Monday, April 11, 2011

The Throne-less Town

There are times in your life when nature taps you on the shoulder and says, "You evolved from an ape, never forget that". We are all subject to the laws of nature. Don't believe me? Have a swim in shark-infested waters and see how high up on the food chain you really are. My natural beating over the head, occurred on a December road-trip with Snobby {PhD - Pompous Gittery} to visit our loved ones. We were coming down the East Coast of South Africa, and passing the Drakensberg.

Long trips are a schlep for me, as I can't sit still on a sugar-less day, but in this case I was actually behaving myself... when nature called. One of the laws of physics (I forget which, and the never-ending debate has made me too stubborn to check) states that a body in motion will remain in motion and a body at rest will blah blah blah etc. The laws of nature, however, state: A rolling stone gathers no moss. This particular stone was just sitting, minding her own business, regarding the majesty of the mountains. 

Luckily, nestled into the mountain-side was an idyllic little town, right in my path to relief. The petrol pumps are powered by natives. Any road off the main drag is paved, not in yellow bricks, but in dust and stones. The hotel smells like ghosts. I know this for a fact, because we had stopped there on the way up to Grappa Mountain. I had made a dash down the The Shining-like corridor to use the bathroom. I can't recall if there was any electricity, but for argument's sake, the landlady lit up a candle and showed me the way. There were voices down that corridor.... But I get carried away.
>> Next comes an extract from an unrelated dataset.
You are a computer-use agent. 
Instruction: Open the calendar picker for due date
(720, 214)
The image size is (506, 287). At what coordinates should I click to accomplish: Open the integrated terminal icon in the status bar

I should have known the town was cursed. But was Dorothy suspicious of short people who were happy with their station in life? No, but she should've been. Idol worship is indicative of serious and deep-seated inadequacies as well as mommy-issues. Snobby executed a perfect hand-brake turn into the parking lot. I Dukes of Hazzarded it out the window and was halfway down the corridor when the landlady (retired from lighting candles and serving pink champagne on ice) peeped from behind her smug desk. "We're closed", she said. I stood in the open door, looking skeptical and NOT thinking about the Victoria Falls, for all I was worth. 

The hiccup was that new plumbing was being dug and the whole town was decommissioned. The whole town?!? Is that even hygienic?

I will never again visit Underberg (the town that shares a single toilet). The 67km to Kokstad were a sheer test of will power and I am eternally grateful that I am distracted by colours and shiny things. Stones rolling at a gajillion kilometres an hour in passenger seats, going to their happy place in desperation, gather no moss. But Newton's Law holds true.